Roxburgh, the cabman, when left by Mr. Mawson and Mr. Bryson, was told to remain a few minutes. After waiting for a time, his horses began to get cold and weary, and he got upon the box and drove them about a little. His attention was thus drawn away from what was going on amongst the others. In a short time, however, the explosion took place. The force of it blew him off his seat on to the horses, and also broke the windows of the cab, though he was at least one hundred yards from the spot. On looking round, he saw clothes and one of the canisters flying in the air. He drove Sub-Inspector Wallace rapidly down into the town, and Wallace gave information of the occurrence to Mr. Joseph Fife and Dr. Heath, who immediately proceeded to the scene of the disaster.
It was singularly fortunate that, at the moment of the catastrophe, Mr. Walpole, one of the resident surgeons at the Infirmary, was walking upon the Moor, at no great distance from where the explosion took place. Dust, stones, fragments of clothing, and other things suddenly surrounded him. Three hundred yards or so from the spot where the proceedings had been going on, he found the foot of a human being - presumably that of poor Bain; and shreds of clothing, human flesh, and other matter lay scattered about. Mr. Walpole hurried forward, and discovered Mr. Bryson - a ghastly spectacle - lying in one of the excavations.

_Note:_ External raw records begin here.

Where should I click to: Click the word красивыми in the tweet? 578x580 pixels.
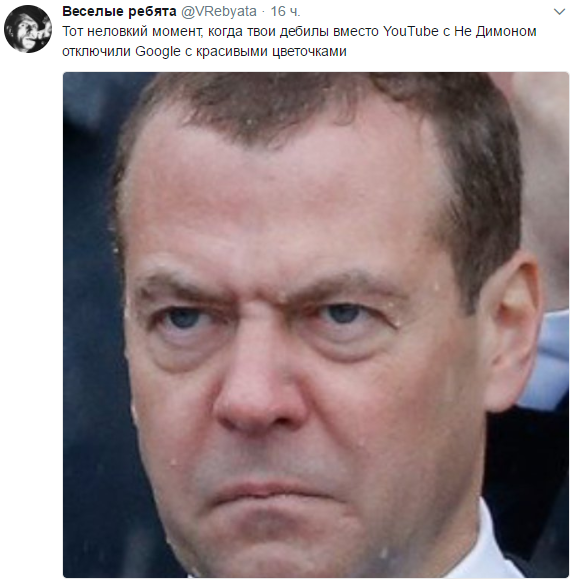[x=231, y=52]
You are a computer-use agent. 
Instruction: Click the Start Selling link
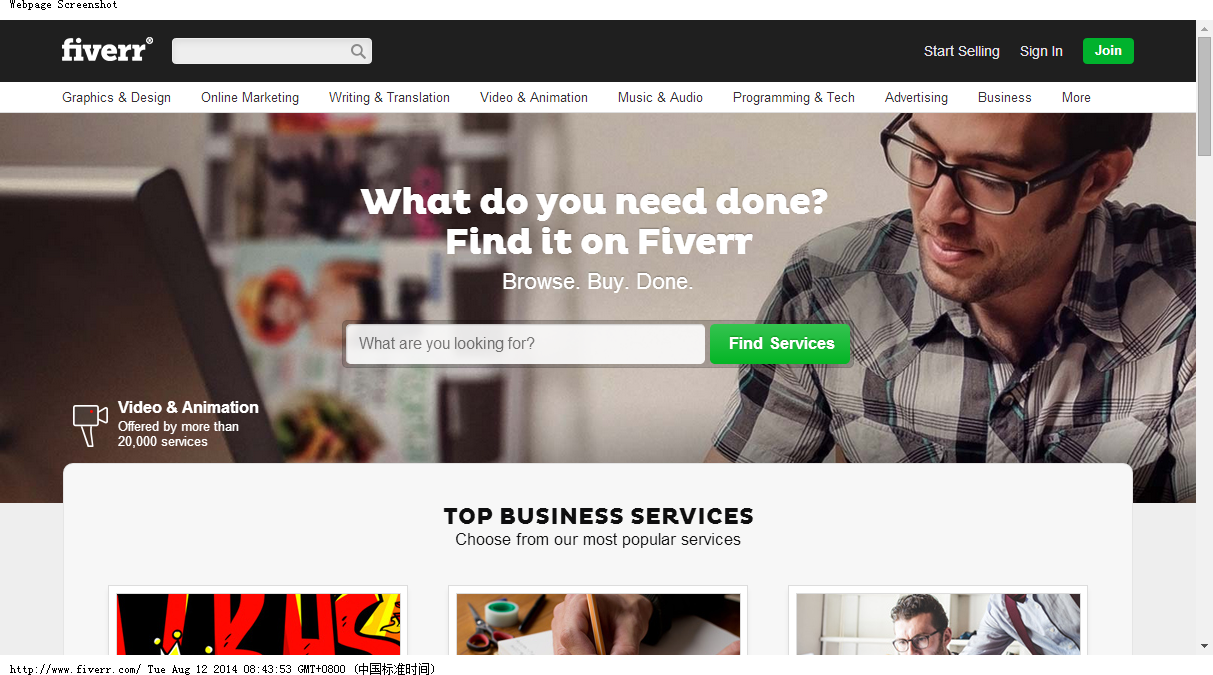[x=961, y=51]
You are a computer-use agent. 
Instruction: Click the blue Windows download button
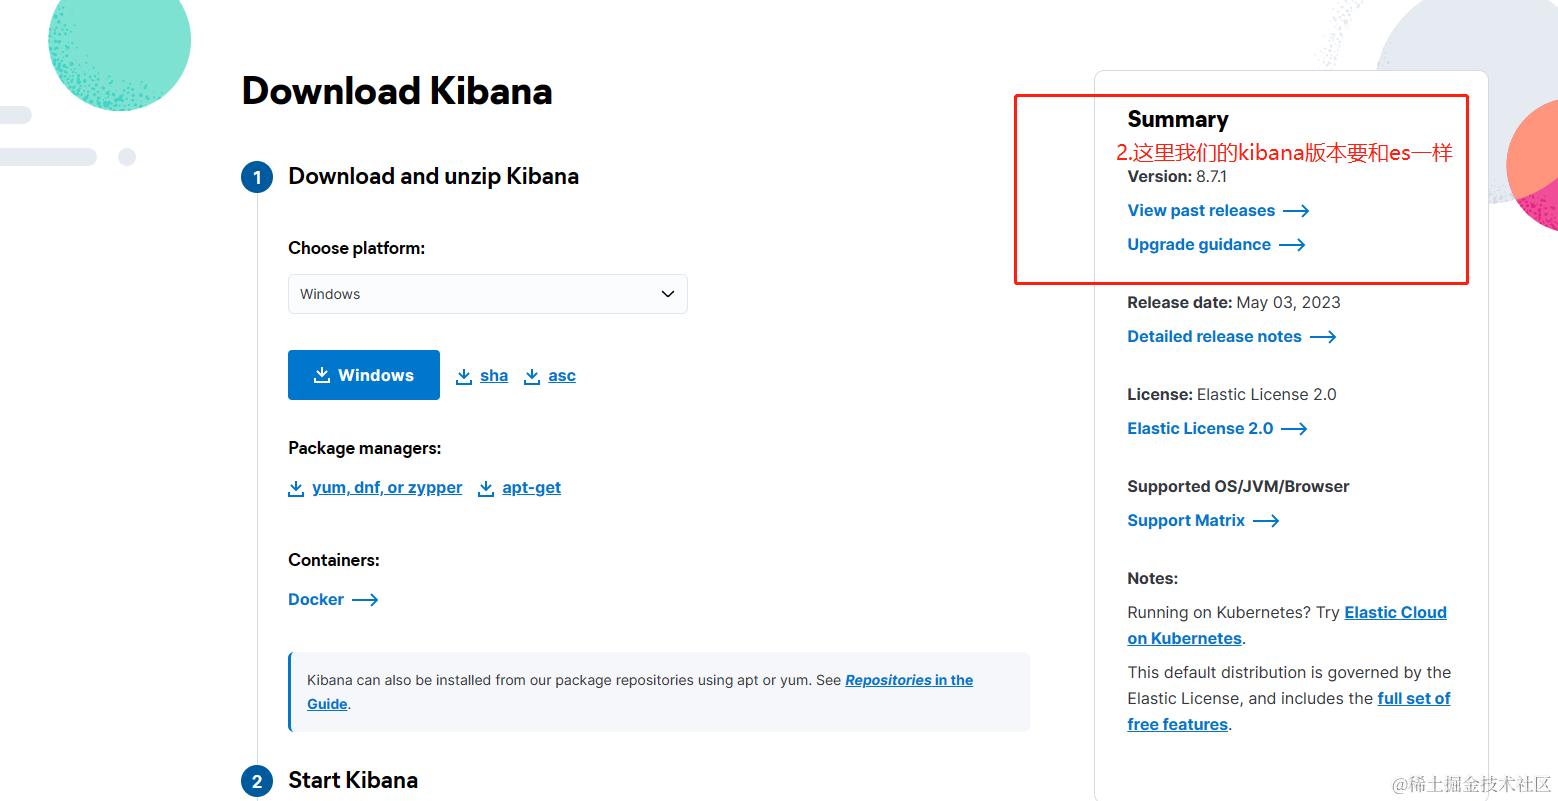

After those about had recovered their senses, it was proposed that, as Mr. Bryson to all appearance was dead, it would be as well to leave him in the adjoining hospital. Mr. Walpole, however, persevered, administered stimulants, and upon his suggestion, the cart which had brought the destructive material to the ground was made a means of conveying those injured to the Infirmary. They were Mr. Bryson, Town Surveyor; Mr. Mawson, the Sheriff of Newcastle; and Samuel Wadley, a boy who had been a spectator. The boy Wadley died about two hours after being admitted into the Infirmary. Mr. Mawson and Mr. Bryson both died the following night.
The jury returned the following verdict:- "That death has been caused by the explosion of nitro-glycerine accidentally; and the jury are unanimously of opinion that the law in reference to the storing of nitro-glycerine has been grossly violated in this case."